Unliebsame Post bekommen in diesen Tagen die Chefs von knapp zwanzig Zementfabriken in Süddeutschland. Absender ist das Bundeskartellamt in Berlin. Die Wettbewerbsbehörde ist in fast zehnmonatigen Ermittlungen zu dem Schluß gekommen, daß die Firmen durch gegenseitige Absprachen ein verbotenes Quotenkartell gebildet und so den Wettbewerb zum Schaden der Abnehmer behindert haben.

Zu den Betroffenen gehört auch der Branchenführer, die Heidelberger Zement AG. Deren Vorstandsvorsitzender Peter Schuhmacher, zugleich Präsident des Bundesverbandes der Deutschen Zementindustrie, hatte in der Vergangenheit den Kartellverdacht immer mit dem Argument abgewehrt, Zement sei in der Bundesrepublik billiger als im Ausland, eine Wettbewerbsbeschränkung könne also nicht vorliegen.

Das Kartellamt kann wegen eines Verstoßes gegen das Kartellgesetz pauschal Bußgelder bis zu einer Million Mark pro Unternehmen verhängen. Gelingt es den Beamten herauszufinden, wieviel die Firmen an dem Kartell verdient haben, so steigt das Bußgeld bis auf das Dreifache dieses Mehrverdienstes.

Berthold Beitz macht jetzt Nägel mit Köpfen. Anfang Dezember vergangenen Jahres tat er kund, er werde den Aufsichtsratsvorsitz bei Friedrich Krupp im Juni 1989 niederlegen, jetzt hat er offensichtlich einen Nachfolger gefunden. Alfred Herrhausen, Vorstandssprecher der Deutschen Bank, soll Beitz beerben und dafür sorgen, daß bei Krupp wieder Ruhe einkehrt.

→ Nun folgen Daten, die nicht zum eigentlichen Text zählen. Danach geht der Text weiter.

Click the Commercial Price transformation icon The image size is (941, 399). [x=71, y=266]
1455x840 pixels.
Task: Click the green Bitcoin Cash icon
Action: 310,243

Für Herrhausen ist die neue Aufgabe durchaus reizvoll, denn ihm winkt wohl noch mehr als der Aufsichtsratsvorsitz. Beitz sucht ja auch seinen Nachfolger für den Vorsitz im Kuratorium der Krupp-Stiftung, die rund 75 Prozent der Geschäftsanteile von Krupp hält. Wer Beitz beerbt, wird zur bestimmenden Kraft im Konzern. Überdies gibt es für dieses Amt keine Altersgrenze, Herrhausen hätte also eine feste Burg, wenn er in gut sechs Jahren bei der Deutschen Bank ausscheiden muß.

Mit dem Wechsel an der Spitze des Aufsichtsrats sind auch die Tage des amtierenden Vorstandsvorsitzenden Wilhelm Scheider gezählt. Sein Vertrag läuft Ende des Jahres aus, der Nachfolger ist mit Gerhard Cromme – in Personalunion Vorstandsmitglied bei Krupp und Vorstandsvorsitzender von Krupp Stahl – schon im Hause. Die Frage ist nur, ob Scheider bis zum Jahresende bleibt oder schon früher geht.

Sorgen macht sich das Management von Messerschmitt-Bölkow-Blohm (MBB) um seinen späteren Einfluß im Daimler-Benz-Konzern, der ja den größten deutschen Luft- umd Raumfahrtkonzern übernehmen will, und fühlt sich von Daimler nicht genug beachtet. Vor seinen leitenden Mitarbeitern sagte MBB-Chef Hanns Amt Vogels, der Münchner Konzern wolle "gleichberechtigt mitgestalten", wenn es um die Neuordnung der Luftfahrtindustrie gehe. "Wir müssen sicherstellen, daß wir nicht zum Juniorpartner degradiert werden." Die Stuttgarter Autobauer seien sicherlich nicht schlecht beraten, wenn sie wohlmeinenden Rat von MBB anhörten. "Es spart Geld und vermeidet Irrwege." Offenbar ist die MBB-Führungsmannschaft mit der von den Daimler-Strategen noch vor der MBB-Übernahme geplanten künftigen Holding-Organisation der neuen Firma Deutsche Aerospace, in der die Daimler-Firmen AEG, MTU und Dornier und später auch MBB zusammengeschlossen werden sollen, nicht zufrieden. Vogels: "Es kann ja nicht sein, daß man über die bestehenden Overhead-Strukturen zusätzliche Holdingstrukturen stülpt. Das hält das stärkste Produkt nicht aus."